Participate in capacity planning and resource allocation discussions, providing insights based on observed trends in performance and usage.
Implement and reinforce compliance with safety regulations and protocols, ensuring a safe working environment for all personnel.
Develop and refine data center operating procedures and workflows, improving efficiency and productivity across teams.
Engage in collaborative troubleshooting with cross-departmental teams to address complex technical challenges impacting system performance.
Evaluate and recommend new tools and technologies that can automate and enhance data center operations.
Assist in the development of backup and disaster recovery plans, coordinating testing exercises to validate effectiveness.
Maintain accurate documentation of data center configurations, topology, and relevant operational data to enable efficient troubleshooting.
Participate in continuous improvement initiatives, contributing innovative ideas that align with organizational goals and enhance service delivery.
Required Skills:
Advanced knowledge and practical experience with NVIDIA GPUs and associated technologies.
Strong technical aptitude in diagnosing and resolving hardware, network, and system-related issues.
Expertise in system monitoring and management tools for assessing performance metrics and resource utilization.
Proficiency in scripting and automation tools for optimizing data center tasks and processes.
Exceptional organizational skills with a meticulous approach to project management and documentation.
Effective interpersonal skills with the ability to work collaboratively in a team-oriented environment.
Capacity to prioritize and manage multiple tasks in a fast-paced, high-demand environment.
Analytical mindset with a solid foundation in data analysis, performance benchmarking, and reporting.
Ability to maintain composure and productivity under pressure, particularly during critical incidents.

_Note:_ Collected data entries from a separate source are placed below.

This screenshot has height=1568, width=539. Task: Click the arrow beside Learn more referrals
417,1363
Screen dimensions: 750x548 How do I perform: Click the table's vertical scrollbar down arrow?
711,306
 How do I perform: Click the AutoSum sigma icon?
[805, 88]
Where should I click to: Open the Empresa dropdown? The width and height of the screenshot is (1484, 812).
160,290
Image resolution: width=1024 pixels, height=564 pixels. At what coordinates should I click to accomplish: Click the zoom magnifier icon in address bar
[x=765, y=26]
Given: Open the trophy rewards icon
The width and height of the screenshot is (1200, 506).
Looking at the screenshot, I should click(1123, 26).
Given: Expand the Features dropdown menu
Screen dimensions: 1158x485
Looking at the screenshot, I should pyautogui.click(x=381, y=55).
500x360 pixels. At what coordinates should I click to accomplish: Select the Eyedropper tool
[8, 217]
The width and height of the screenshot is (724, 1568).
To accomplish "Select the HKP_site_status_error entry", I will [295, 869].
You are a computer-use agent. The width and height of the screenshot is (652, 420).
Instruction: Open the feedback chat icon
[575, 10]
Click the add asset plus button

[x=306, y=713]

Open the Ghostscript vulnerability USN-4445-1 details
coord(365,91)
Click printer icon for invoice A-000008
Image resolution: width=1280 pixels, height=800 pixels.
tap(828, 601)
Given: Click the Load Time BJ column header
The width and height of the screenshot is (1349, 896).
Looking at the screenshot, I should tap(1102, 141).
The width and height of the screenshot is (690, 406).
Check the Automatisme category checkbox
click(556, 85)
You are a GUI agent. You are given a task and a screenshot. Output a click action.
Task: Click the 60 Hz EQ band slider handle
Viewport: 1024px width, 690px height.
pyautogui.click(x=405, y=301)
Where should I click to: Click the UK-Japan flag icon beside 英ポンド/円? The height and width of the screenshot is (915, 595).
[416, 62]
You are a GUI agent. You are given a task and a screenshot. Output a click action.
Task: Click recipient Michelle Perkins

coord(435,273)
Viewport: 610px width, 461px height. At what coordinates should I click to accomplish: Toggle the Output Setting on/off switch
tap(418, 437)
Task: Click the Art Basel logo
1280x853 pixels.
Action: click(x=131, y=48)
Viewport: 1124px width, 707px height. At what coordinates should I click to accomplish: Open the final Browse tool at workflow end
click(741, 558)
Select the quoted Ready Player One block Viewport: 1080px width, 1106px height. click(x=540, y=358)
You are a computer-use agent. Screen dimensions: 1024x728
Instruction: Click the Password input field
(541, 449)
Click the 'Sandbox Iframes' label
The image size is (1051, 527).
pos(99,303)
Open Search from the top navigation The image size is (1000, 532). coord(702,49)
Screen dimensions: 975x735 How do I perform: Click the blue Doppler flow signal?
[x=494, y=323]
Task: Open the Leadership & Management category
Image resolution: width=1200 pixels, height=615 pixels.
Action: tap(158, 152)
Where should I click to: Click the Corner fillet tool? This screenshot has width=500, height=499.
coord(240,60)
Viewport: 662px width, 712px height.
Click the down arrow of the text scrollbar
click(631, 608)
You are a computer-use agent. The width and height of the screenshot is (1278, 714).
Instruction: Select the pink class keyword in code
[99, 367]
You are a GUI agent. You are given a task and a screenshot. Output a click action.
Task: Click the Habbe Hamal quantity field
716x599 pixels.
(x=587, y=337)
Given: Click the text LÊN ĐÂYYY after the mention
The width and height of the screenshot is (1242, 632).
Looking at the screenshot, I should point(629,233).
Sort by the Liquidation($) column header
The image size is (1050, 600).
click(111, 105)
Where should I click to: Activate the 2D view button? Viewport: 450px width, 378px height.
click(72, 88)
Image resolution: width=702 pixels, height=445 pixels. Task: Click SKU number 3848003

Commitment to professional integrity and ethical practices in all technical operations.
Enthusiastic attitude towards continuous education and adapting to new technologies in the data center ecosystem.
Customer-centric mentality, with a focus on delivering results that enhance user satisfaction and operational efficiency.
Strong familiarity with industry trends and emerging technologies in data center management.
Hands-on experience with virtualization platforms such as VMware or Hyper-V and their strategic implementations in data centers.
Knowledge of disaster recovery methodologies, planning, and execution.
Excellent writing skills for creating technical documentation, capacity reports, and incident logs.